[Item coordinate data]
______________________________

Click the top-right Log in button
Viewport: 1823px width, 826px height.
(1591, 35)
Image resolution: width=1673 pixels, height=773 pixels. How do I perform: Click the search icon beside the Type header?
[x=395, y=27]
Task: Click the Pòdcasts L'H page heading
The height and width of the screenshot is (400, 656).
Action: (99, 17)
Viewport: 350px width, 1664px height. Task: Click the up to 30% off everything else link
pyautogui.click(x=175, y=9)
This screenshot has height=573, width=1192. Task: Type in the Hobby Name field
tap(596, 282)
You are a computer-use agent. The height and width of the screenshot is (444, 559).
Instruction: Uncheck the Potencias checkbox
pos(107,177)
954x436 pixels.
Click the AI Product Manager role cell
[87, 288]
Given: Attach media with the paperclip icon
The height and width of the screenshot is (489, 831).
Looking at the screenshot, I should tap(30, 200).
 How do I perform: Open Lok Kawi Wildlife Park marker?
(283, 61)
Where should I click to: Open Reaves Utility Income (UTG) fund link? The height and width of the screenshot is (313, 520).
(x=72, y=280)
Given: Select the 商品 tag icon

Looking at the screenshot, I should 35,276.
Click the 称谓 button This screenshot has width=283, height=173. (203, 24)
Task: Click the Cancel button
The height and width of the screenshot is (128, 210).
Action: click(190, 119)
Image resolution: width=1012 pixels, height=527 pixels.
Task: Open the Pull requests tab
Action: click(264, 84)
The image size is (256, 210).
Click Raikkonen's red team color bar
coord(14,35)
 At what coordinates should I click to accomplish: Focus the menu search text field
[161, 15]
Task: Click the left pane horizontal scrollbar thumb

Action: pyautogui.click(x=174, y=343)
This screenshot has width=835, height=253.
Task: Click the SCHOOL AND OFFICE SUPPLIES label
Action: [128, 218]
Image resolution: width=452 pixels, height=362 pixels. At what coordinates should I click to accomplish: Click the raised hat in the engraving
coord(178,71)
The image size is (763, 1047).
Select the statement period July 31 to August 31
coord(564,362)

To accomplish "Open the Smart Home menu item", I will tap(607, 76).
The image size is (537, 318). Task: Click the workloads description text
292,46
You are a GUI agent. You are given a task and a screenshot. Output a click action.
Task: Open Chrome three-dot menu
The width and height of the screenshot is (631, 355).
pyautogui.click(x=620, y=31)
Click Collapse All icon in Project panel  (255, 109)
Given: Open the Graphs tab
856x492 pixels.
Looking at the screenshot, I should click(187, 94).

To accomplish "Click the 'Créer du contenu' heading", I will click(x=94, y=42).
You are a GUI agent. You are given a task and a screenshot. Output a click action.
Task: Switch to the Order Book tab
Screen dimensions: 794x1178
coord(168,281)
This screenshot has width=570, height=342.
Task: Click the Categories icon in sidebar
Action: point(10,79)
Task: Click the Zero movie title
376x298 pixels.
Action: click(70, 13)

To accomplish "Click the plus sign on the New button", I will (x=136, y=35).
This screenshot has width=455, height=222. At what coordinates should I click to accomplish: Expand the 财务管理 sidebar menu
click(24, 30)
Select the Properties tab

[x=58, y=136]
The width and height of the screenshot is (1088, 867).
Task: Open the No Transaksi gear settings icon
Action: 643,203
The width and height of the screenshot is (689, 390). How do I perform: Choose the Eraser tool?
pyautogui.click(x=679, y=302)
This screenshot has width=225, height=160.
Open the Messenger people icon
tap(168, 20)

______________________________

What you have to do
Rewrite all of the lines above, putting "Display area" wherever "Viewport" appears and leaving everything else as it is.

Task solution
Click the top-right Log in button
Display area: 1823px width, 826px height.
(1591, 35)
Image resolution: width=1673 pixels, height=773 pixels. How do I perform: Click the search icon beside the Type header?
[x=395, y=27]
Task: Click the Pòdcasts L'H page heading
The height and width of the screenshot is (400, 656).
Action: (99, 17)
Display area: 350px width, 1664px height. Task: Click the up to 30% off everything else link
pyautogui.click(x=175, y=9)
This screenshot has height=573, width=1192. Task: Type in the Hobby Name field
tap(596, 282)
You are a computer-use agent. The height and width of the screenshot is (444, 559).
Instruction: Uncheck the Potencias checkbox
pos(107,177)
954x436 pixels.
Click the AI Product Manager role cell
[87, 288]
Given: Attach media with the paperclip icon
The height and width of the screenshot is (489, 831).
Looking at the screenshot, I should tap(30, 200).
 How do I perform: Open Lok Kawi Wildlife Park marker?
(283, 61)
Where should I click to: Open Reaves Utility Income (UTG) fund link? The height and width of the screenshot is (313, 520).
(x=72, y=280)
Given: Select the 商品 tag icon

Looking at the screenshot, I should 35,276.
Click the 称谓 button This screenshot has width=283, height=173. (203, 24)
Task: Click the Cancel button
The height and width of the screenshot is (128, 210).
Action: click(190, 119)
Image resolution: width=1012 pixels, height=527 pixels.
Task: Open the Pull requests tab
Action: click(264, 84)
The image size is (256, 210).
Click Raikkonen's red team color bar
coord(14,35)
 At what coordinates should I click to accomplish: Focus the menu search text field
[161, 15]
Task: Click the left pane horizontal scrollbar thumb

Action: pyautogui.click(x=174, y=343)
This screenshot has width=835, height=253.
Task: Click the SCHOOL AND OFFICE SUPPLIES label
Action: [128, 218]
Image resolution: width=452 pixels, height=362 pixels. At what coordinates should I click to accomplish: Click the raised hat in the engraving
coord(178,71)
The image size is (763, 1047).
Select the statement period July 31 to August 31
coord(564,362)

To accomplish "Open the Smart Home menu item", I will tap(607, 76).
The image size is (537, 318). Task: Click the workloads description text
292,46
You are a GUI agent. You are given a task and a screenshot. Output a click action.
Task: Open Chrome three-dot menu
The width and height of the screenshot is (631, 355).
pyautogui.click(x=620, y=31)
Click Collapse All icon in Project panel  (255, 109)
Given: Open the Graphs tab
856x492 pixels.
Looking at the screenshot, I should click(187, 94).

To accomplish "Click the 'Créer du contenu' heading", I will click(x=94, y=42).
You are a GUI agent. You are given a task and a screenshot. Output a click action.
Task: Switch to the Order Book tab
Screen dimensions: 794x1178
coord(168,281)
This screenshot has width=570, height=342.
Task: Click the Categories icon in sidebar
Action: point(10,79)
Task: Click the Zero movie title
376x298 pixels.
Action: click(70, 13)

To accomplish "Click the plus sign on the New button", I will (x=136, y=35).
This screenshot has width=455, height=222. At what coordinates should I click to accomplish: Expand the 财务管理 sidebar menu
click(24, 30)
Select the Properties tab

[x=58, y=136]
The width and height of the screenshot is (1088, 867).
Task: Open the No Transaksi gear settings icon
Action: 643,203
The width and height of the screenshot is (689, 390). How do I perform: Choose the Eraser tool?
pyautogui.click(x=679, y=302)
This screenshot has width=225, height=160.
Open the Messenger people icon
tap(168, 20)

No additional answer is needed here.